Your task
Write out the line that holds "Screen dimensions: 640x480" together with every line that follows it to the end of the material below, exactly. Omit the pictures.

Source material
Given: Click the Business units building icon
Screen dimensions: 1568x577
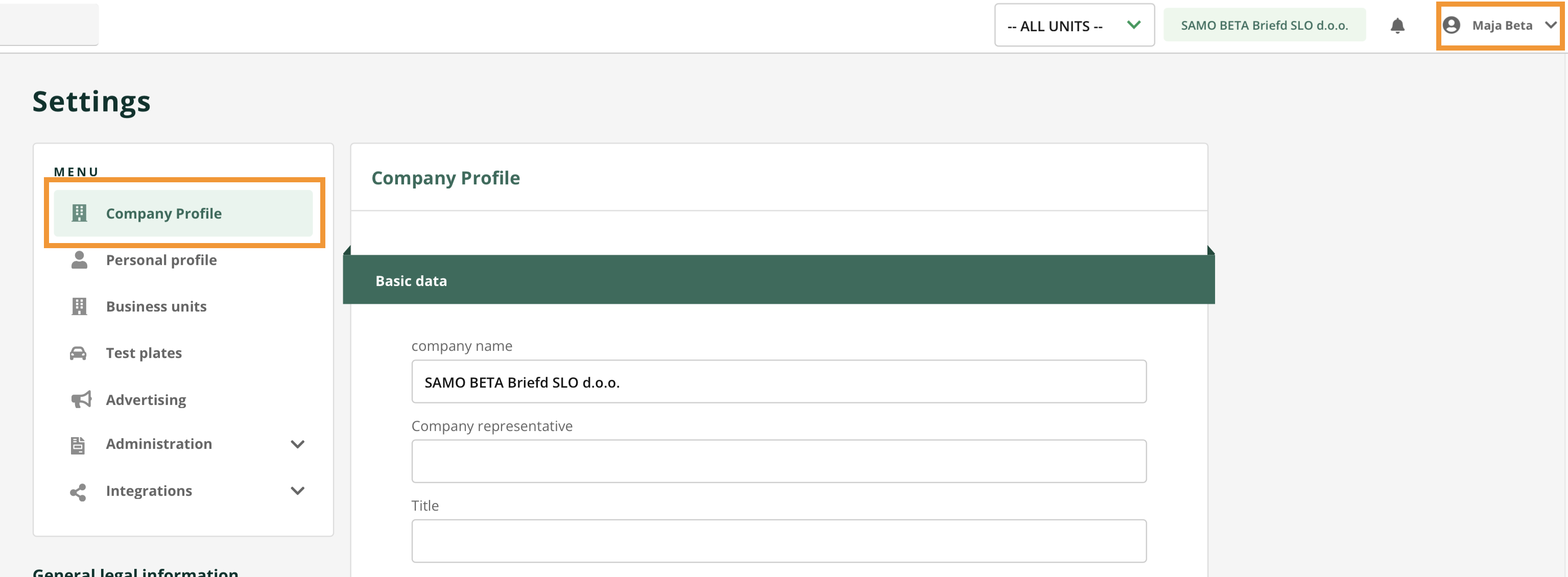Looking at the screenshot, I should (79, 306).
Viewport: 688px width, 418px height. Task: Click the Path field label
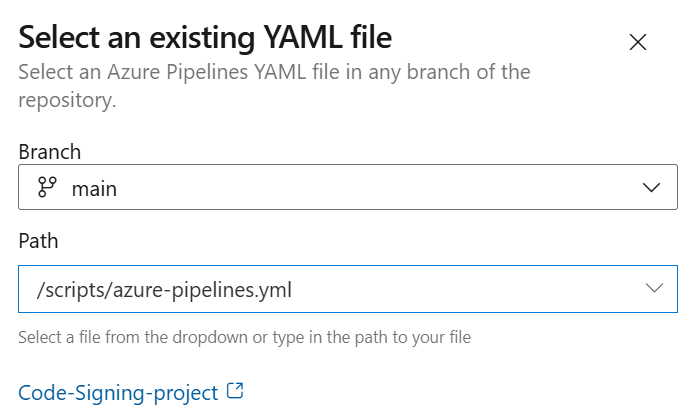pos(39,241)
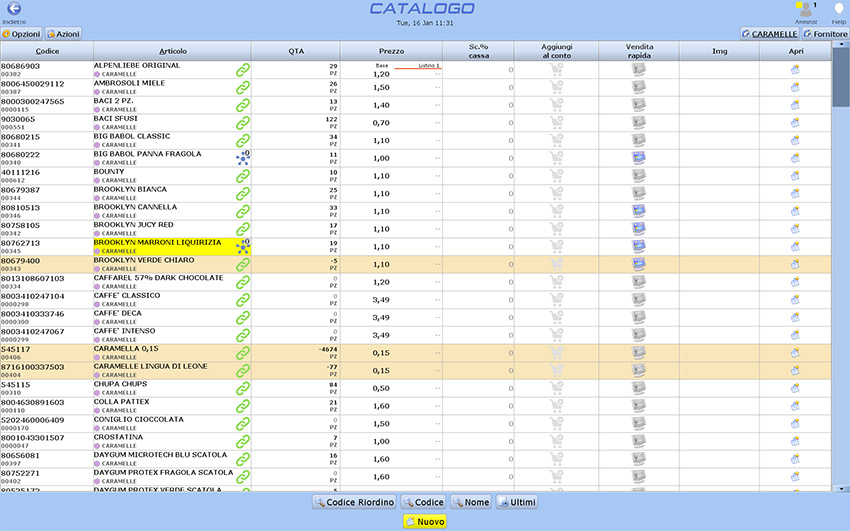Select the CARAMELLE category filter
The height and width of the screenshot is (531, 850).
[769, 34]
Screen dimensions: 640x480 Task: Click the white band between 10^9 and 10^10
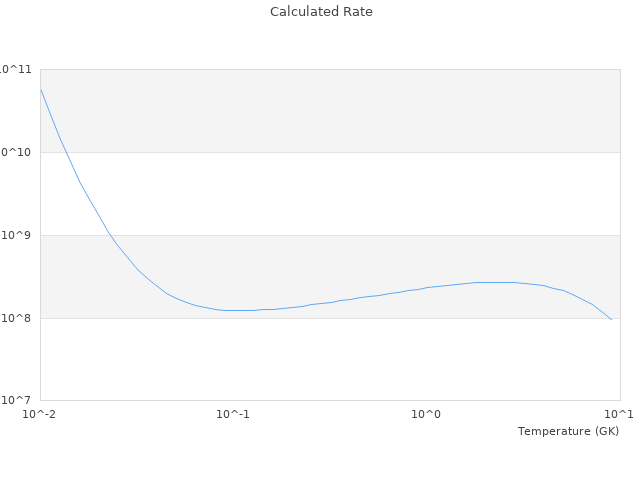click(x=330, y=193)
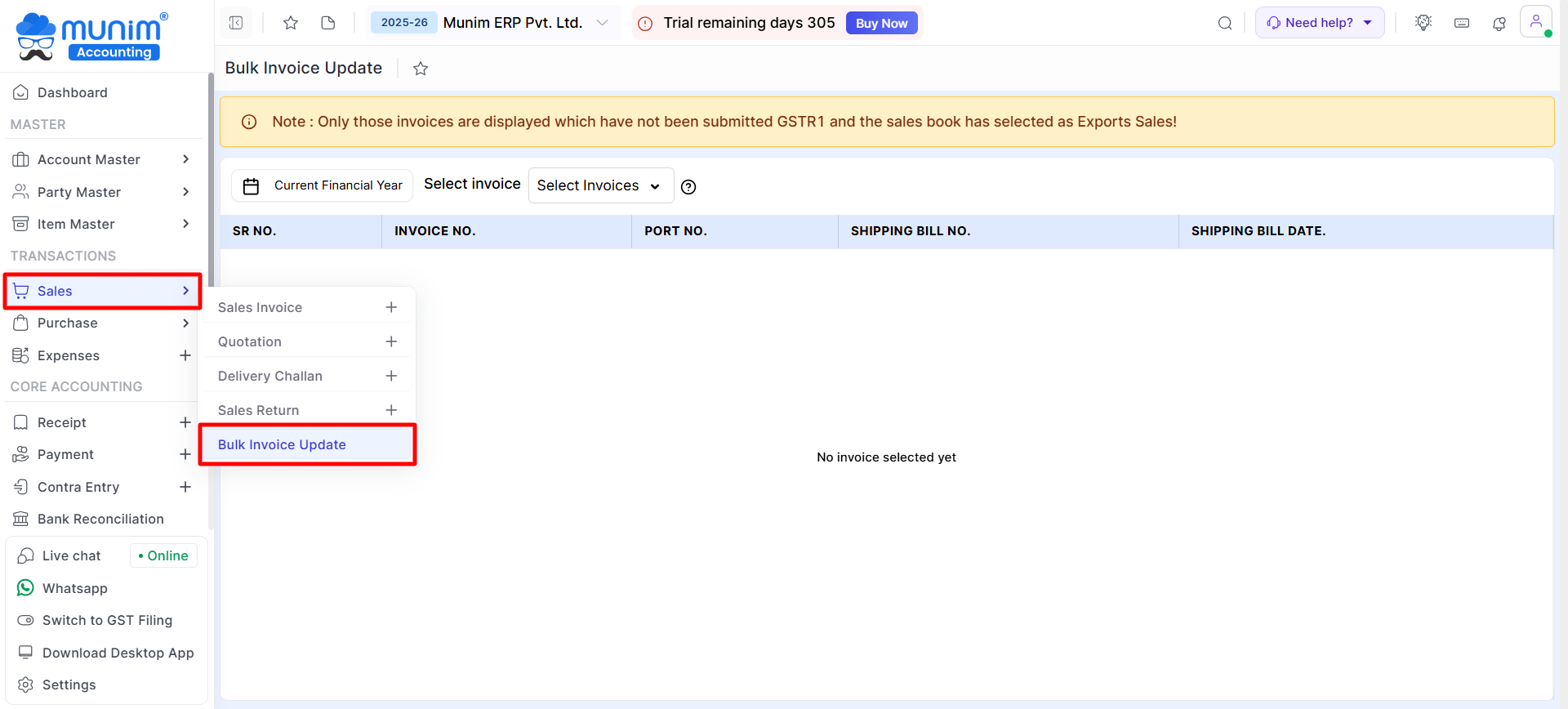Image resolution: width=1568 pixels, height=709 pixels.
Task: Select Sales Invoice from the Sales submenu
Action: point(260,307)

Output of the exercise
Screen dimensions: 640x480 Task: Click the white band between 10^9 and 10^10
click(x=330, y=193)
Image resolution: width=1568 pixels, height=709 pixels.
Task: Select Sales Invoice from the Sales submenu
Action: point(260,307)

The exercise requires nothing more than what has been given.